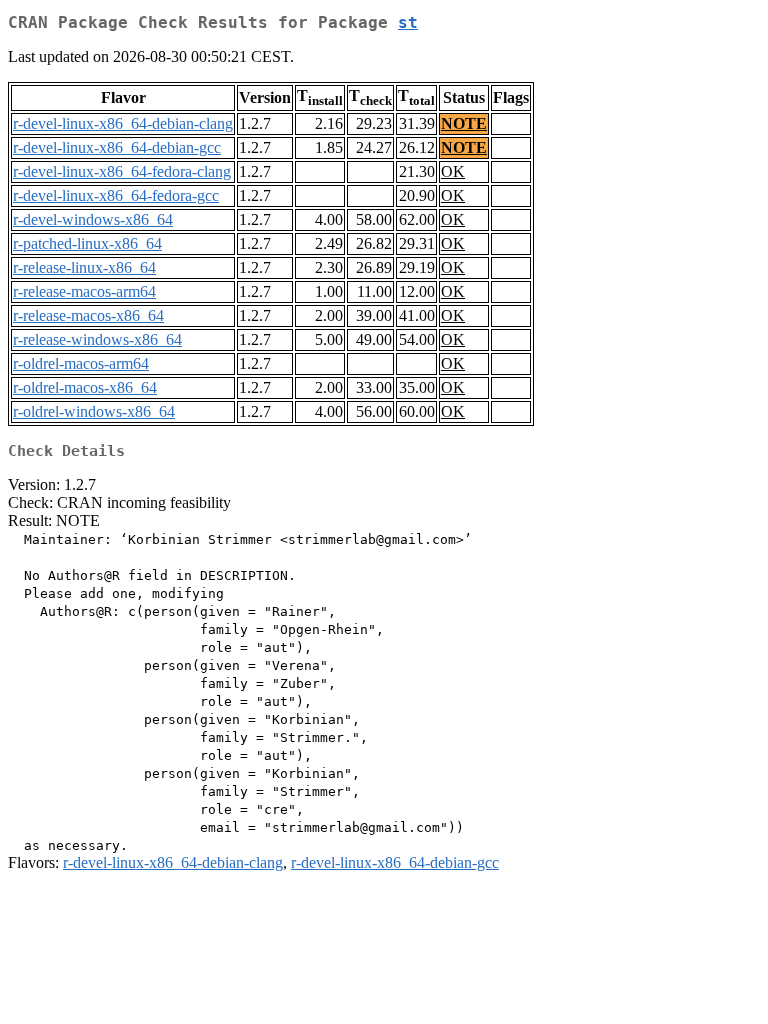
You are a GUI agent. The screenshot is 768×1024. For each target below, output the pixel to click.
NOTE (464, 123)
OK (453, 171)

...

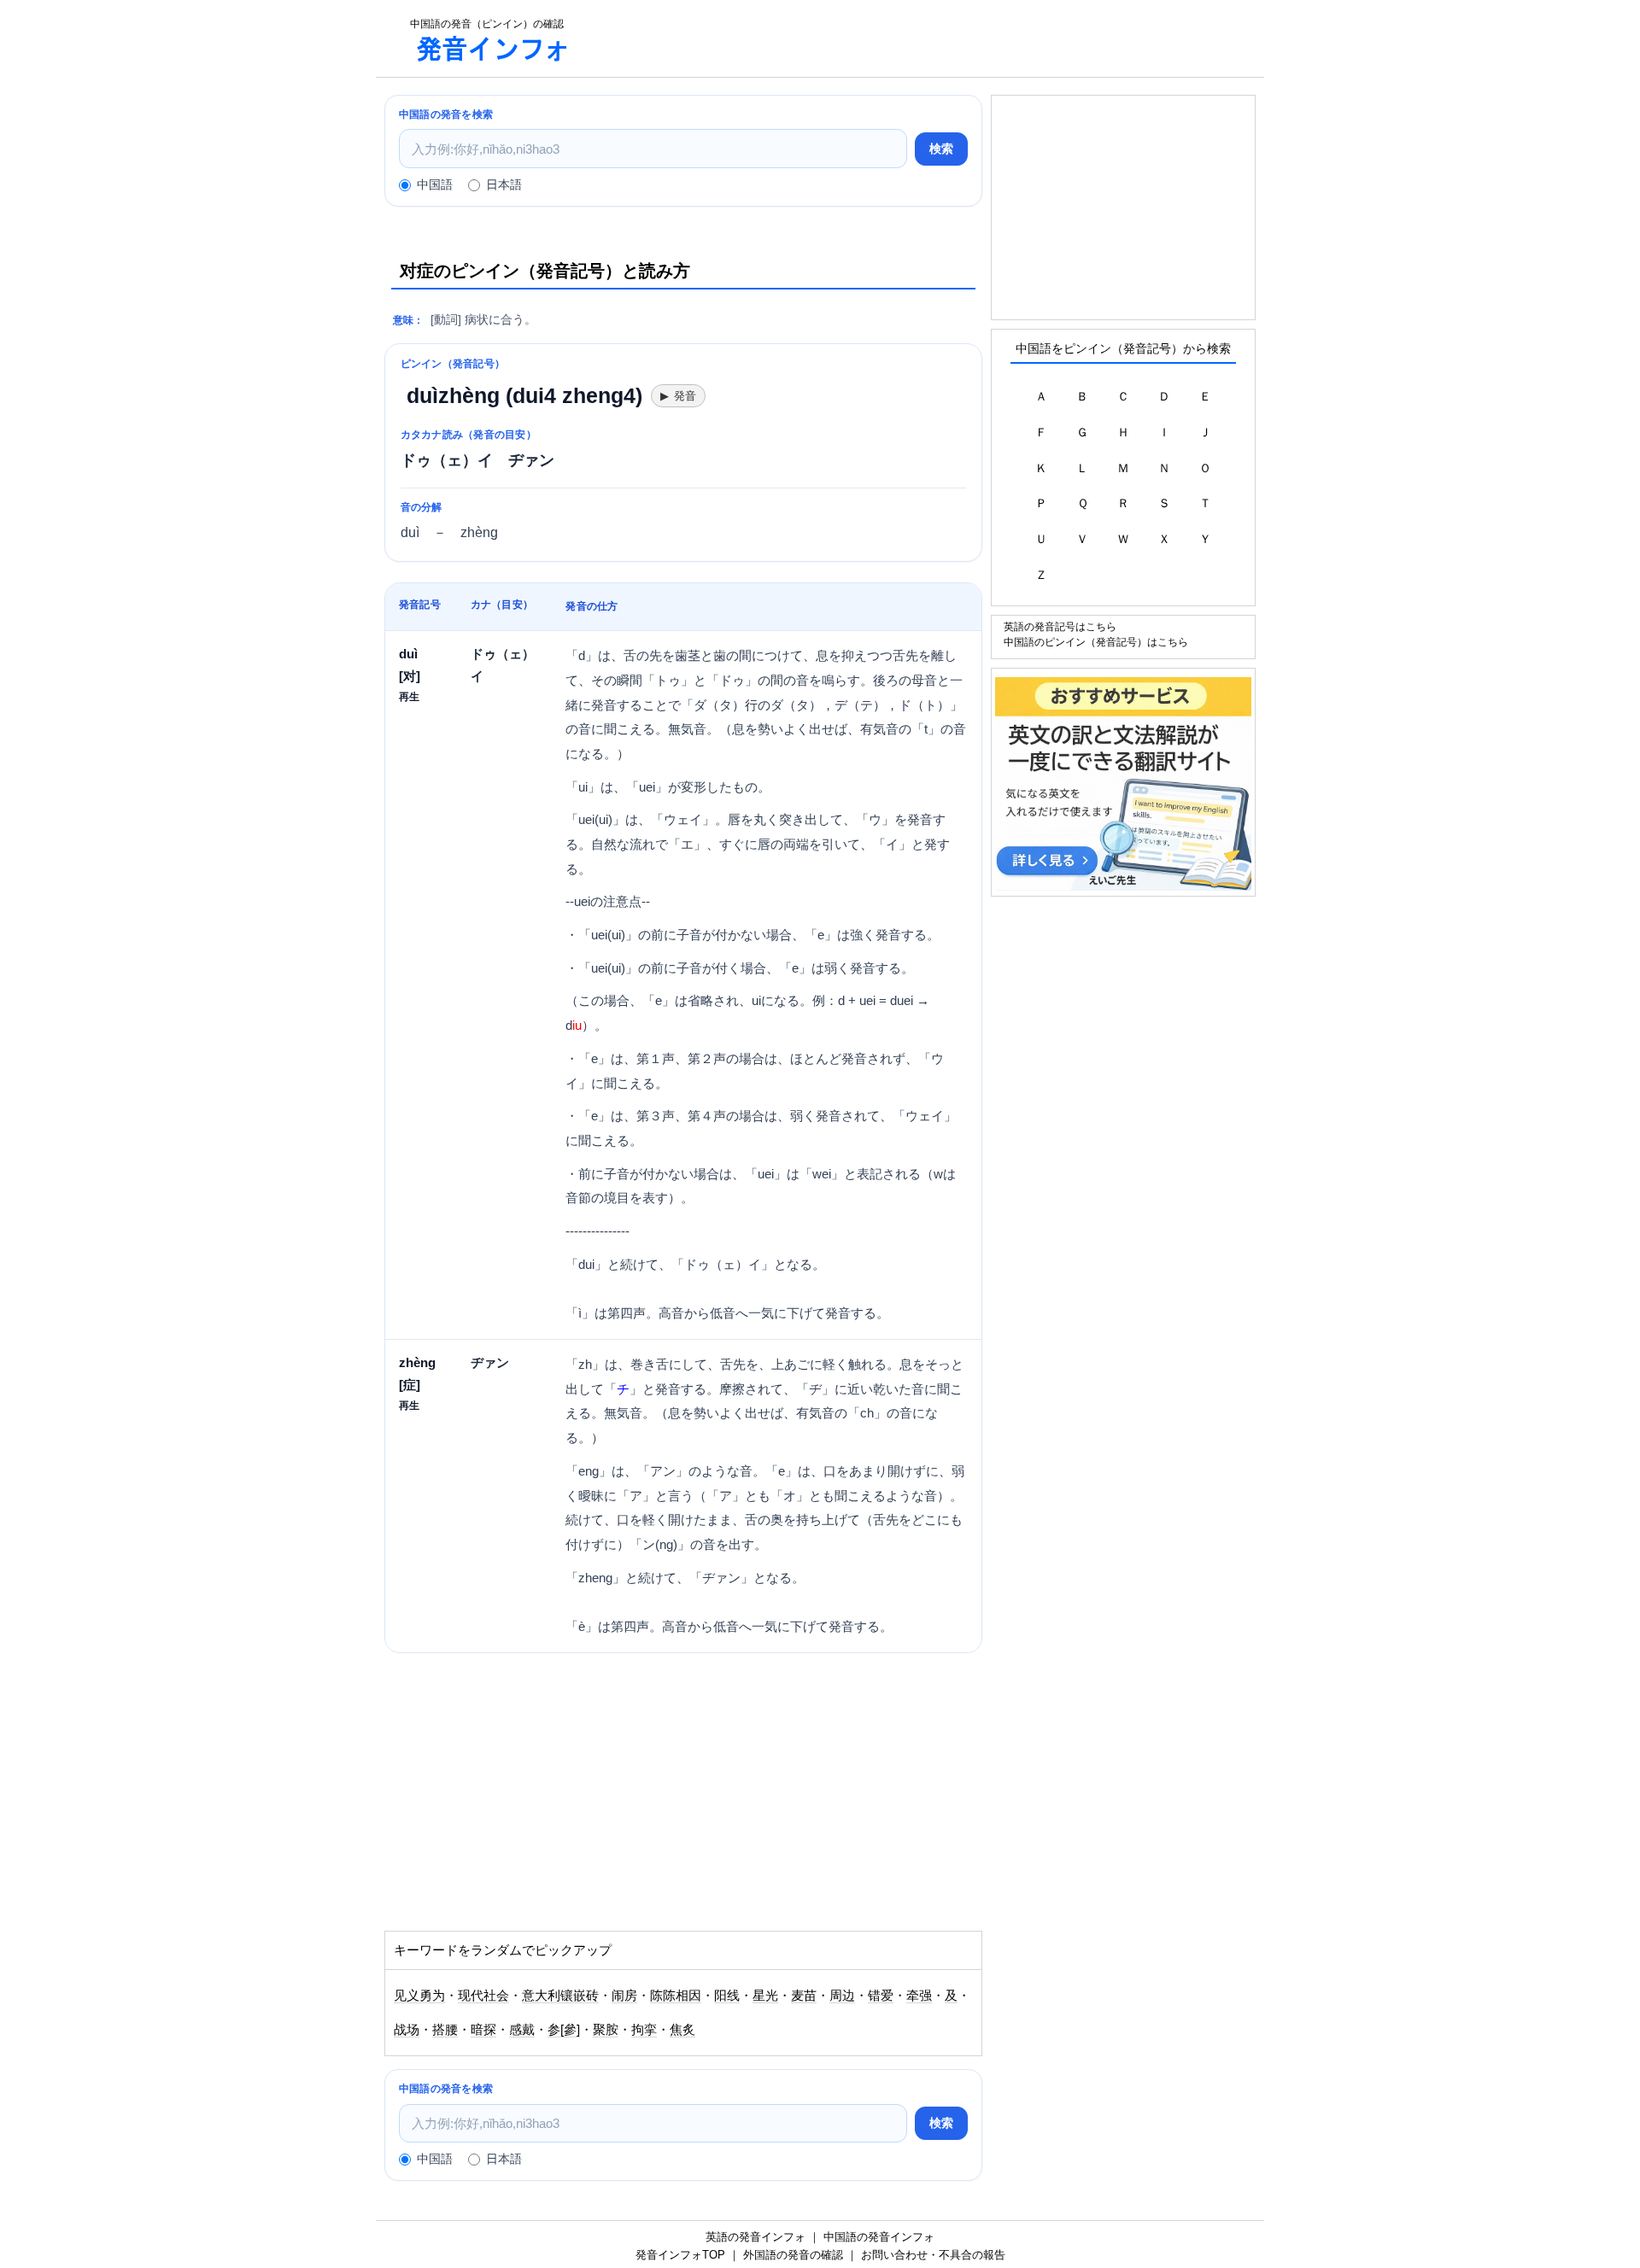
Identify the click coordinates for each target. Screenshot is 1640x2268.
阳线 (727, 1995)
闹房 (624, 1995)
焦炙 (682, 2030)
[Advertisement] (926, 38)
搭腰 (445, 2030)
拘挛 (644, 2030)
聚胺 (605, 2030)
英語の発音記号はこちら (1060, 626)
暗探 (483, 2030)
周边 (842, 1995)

--

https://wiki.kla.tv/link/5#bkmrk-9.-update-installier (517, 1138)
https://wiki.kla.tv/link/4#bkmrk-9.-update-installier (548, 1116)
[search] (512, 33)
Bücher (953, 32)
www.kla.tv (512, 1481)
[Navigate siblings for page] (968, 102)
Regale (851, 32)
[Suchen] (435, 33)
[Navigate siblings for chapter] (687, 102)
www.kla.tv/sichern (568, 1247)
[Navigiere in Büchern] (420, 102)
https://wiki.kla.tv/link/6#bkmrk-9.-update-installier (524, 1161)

TASK GOAL: When a line above includes the word "Navigate", please list that line.

YOUR SOLUTION:
[Navigate siblings for page] (968, 102)
[Navigate siblings for chapter] (687, 102)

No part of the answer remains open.